• **PAGE TEXT**
|---|

The static parameters are the ones we know to be the best based on previously run HPO jobs, as well as the non-tunable parameters like prediction length and time frequency that are set according to requirements.

In [22]:
hpo = dict(
    time_freq= '1H'
    ,early_stopping_patience= 40
    ,prediction_length= 48
    ,num_eval_samples= 10
    ,test_quantiles= [0.5, 0.7, 0.9]
    
    # not setting these since HPO will use range of values
    #,epochs= 400
    #,context_length= 3
    #,num_cells= 157
    #,num_layers= 4
    #,dropout_rate= 0.04
    #,embedding_dimension= 12
    #,mini_batch_size= 633
    #,learning_rate= 0.0005
)

#### Set hyper-parameter ranges
The hyperparameter ranges define the parameters we want the tuner to search across.

|---|

• **INFORMATION SHOWN**
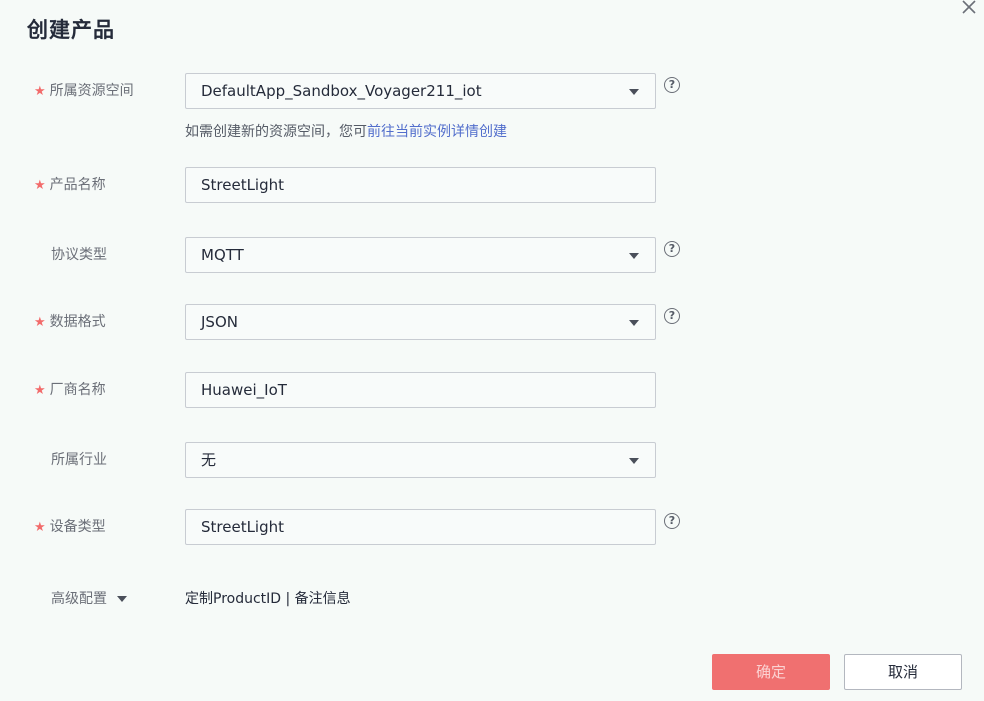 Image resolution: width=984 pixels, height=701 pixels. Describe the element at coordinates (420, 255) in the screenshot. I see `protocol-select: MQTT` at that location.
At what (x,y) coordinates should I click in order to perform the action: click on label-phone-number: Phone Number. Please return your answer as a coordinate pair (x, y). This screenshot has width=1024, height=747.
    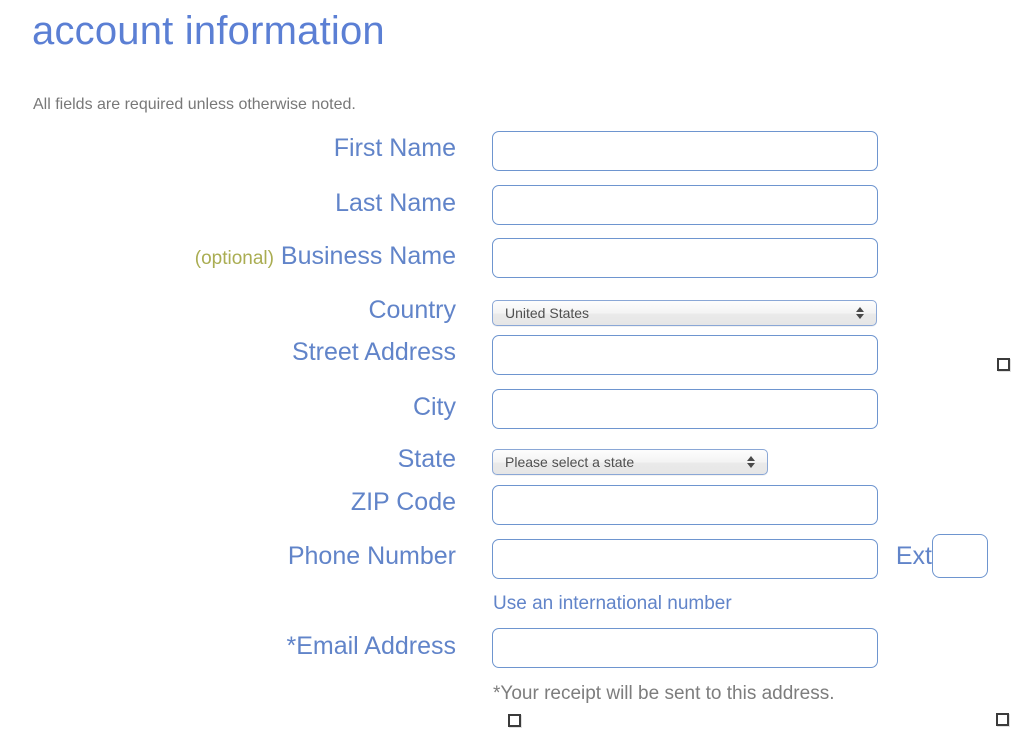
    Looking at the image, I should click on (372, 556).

|---|

• **EXERCISE AIM**
Retype the hyperparameter text from "# not setting" to "to search across.". None of the data is needed for this.

• **THE COMPLETED TASK**
# not setting these since HPO will use range of values
    #,epochs= 400
    #,context_length= 3
    #,num_cells= 157
    #,num_layers= 4
    #,dropout_rate= 0.04
    #,embedding_dimension= 12
    #,mini_batch_size= 633
    #,learning_rate= 0.0005
)

#### Set hyper-parameter ranges
The hyperparameter ranges define the parameters we want the tuner to search across.